WHAT TO DO:
In the data below, find the line that contains "EN (236, 10)" and the line that contains "Kontakt (70, 989)". Copy both, plus every line between them, exactly.

RECORD EXTRACTS:

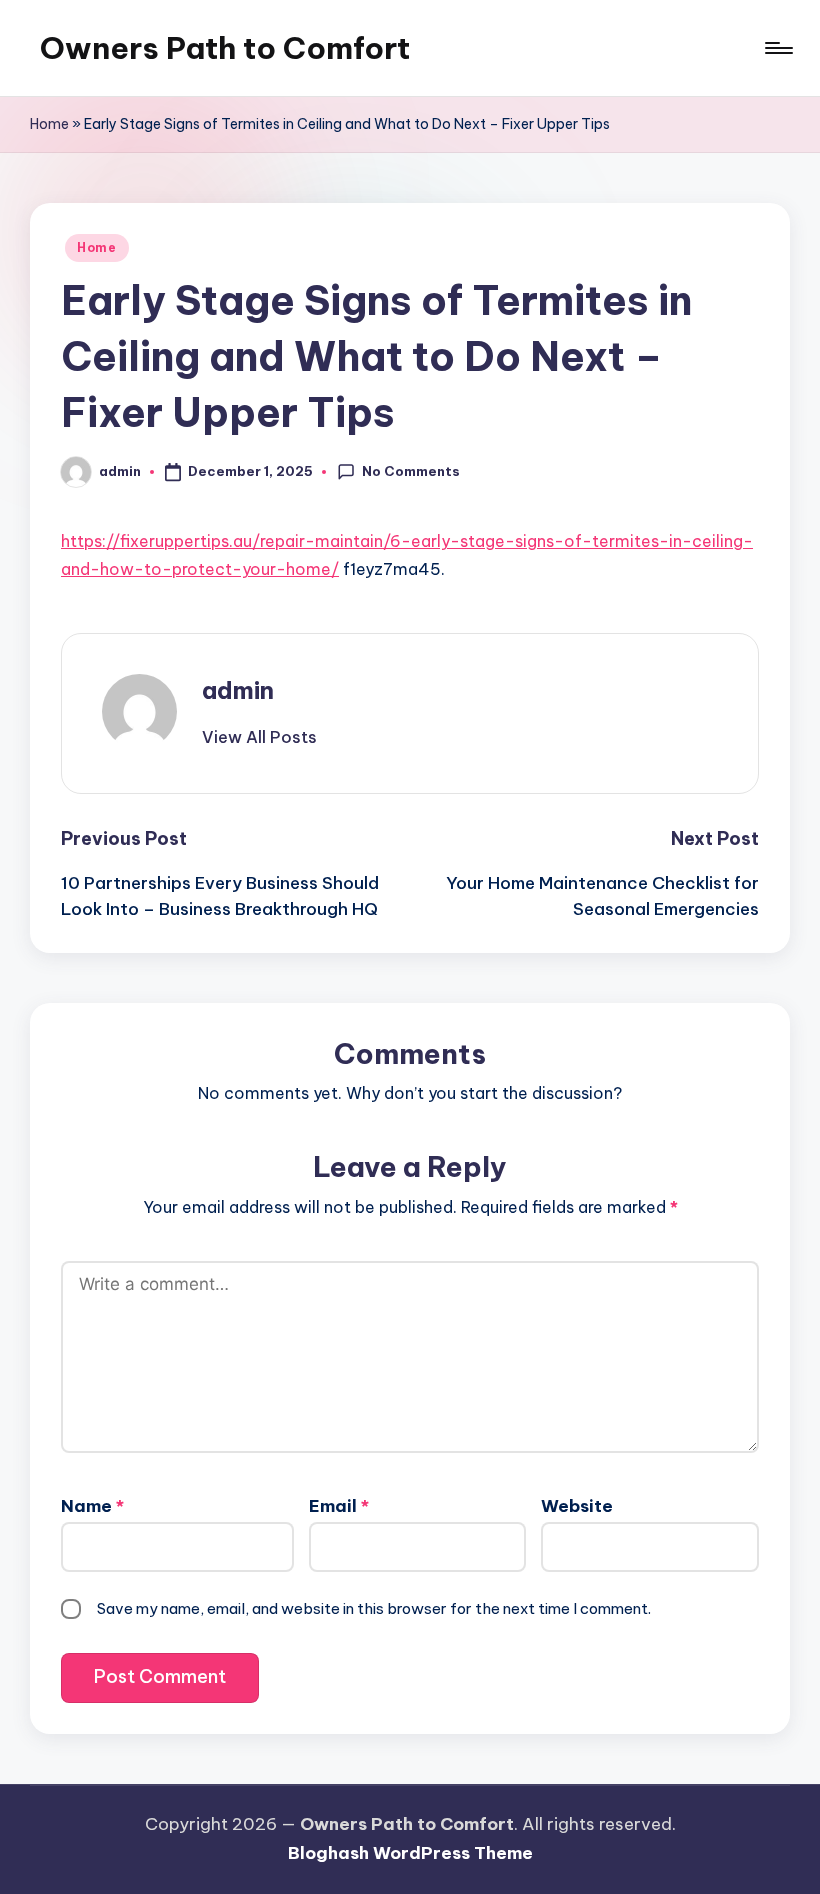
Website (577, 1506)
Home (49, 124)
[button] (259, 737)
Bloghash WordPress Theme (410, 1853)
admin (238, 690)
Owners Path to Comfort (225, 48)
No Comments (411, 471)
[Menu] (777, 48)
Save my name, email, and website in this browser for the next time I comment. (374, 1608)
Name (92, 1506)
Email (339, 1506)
---
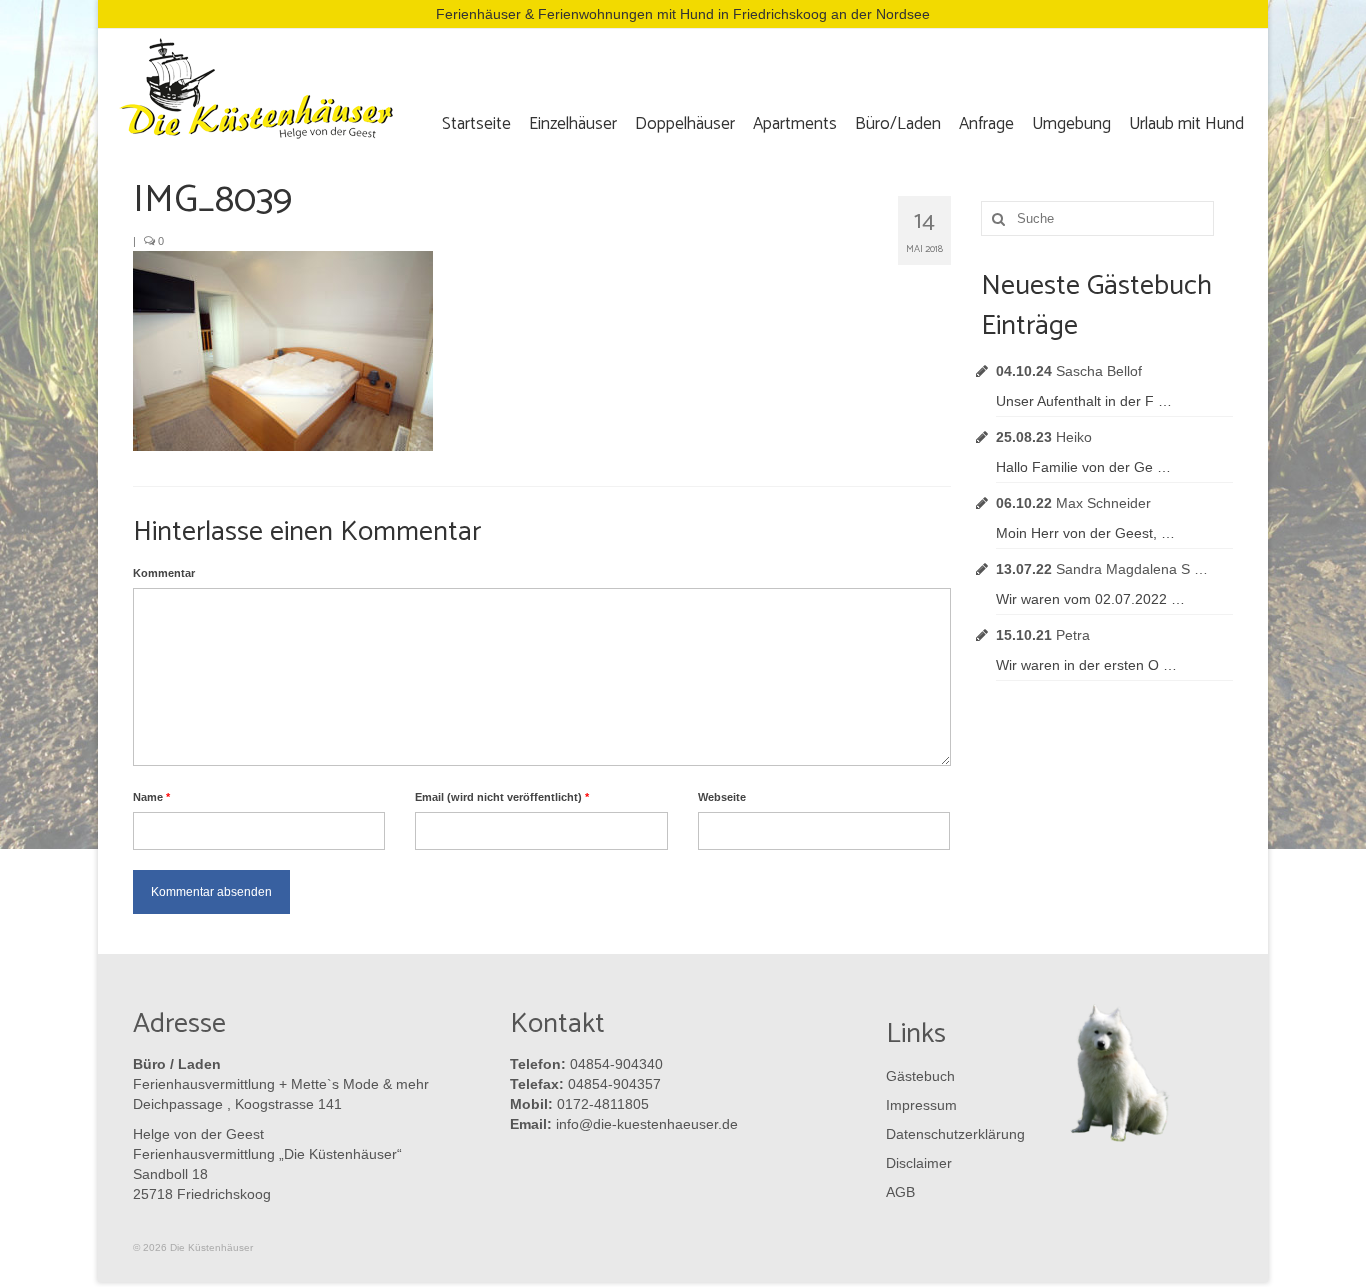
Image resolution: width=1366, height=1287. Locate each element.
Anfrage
...
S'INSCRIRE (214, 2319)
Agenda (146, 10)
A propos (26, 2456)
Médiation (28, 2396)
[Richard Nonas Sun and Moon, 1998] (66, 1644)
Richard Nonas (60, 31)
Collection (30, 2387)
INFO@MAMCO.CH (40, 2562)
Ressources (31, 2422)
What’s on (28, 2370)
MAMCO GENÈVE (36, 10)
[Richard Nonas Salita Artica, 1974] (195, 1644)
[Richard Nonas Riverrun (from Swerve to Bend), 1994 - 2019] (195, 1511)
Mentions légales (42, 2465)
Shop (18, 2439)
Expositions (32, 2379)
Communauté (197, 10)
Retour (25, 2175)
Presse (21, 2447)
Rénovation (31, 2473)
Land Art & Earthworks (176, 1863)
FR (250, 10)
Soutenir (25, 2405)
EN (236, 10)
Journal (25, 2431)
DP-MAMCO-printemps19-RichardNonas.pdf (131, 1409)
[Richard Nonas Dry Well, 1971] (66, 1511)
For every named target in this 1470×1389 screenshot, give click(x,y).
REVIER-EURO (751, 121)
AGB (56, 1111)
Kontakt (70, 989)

SOLVED EXERCISE:
EN (236, 10)
Journal (25, 2431)
DP-MAMCO-printemps19-RichardNonas.pdf (131, 1409)
[Richard Nonas Dry Well, 1971] (66, 1511)
For every named target in this 1470×1389 screenshot, give click(x,y).
REVIER-EURO (751, 121)
AGB (56, 1111)
Kontakt (70, 989)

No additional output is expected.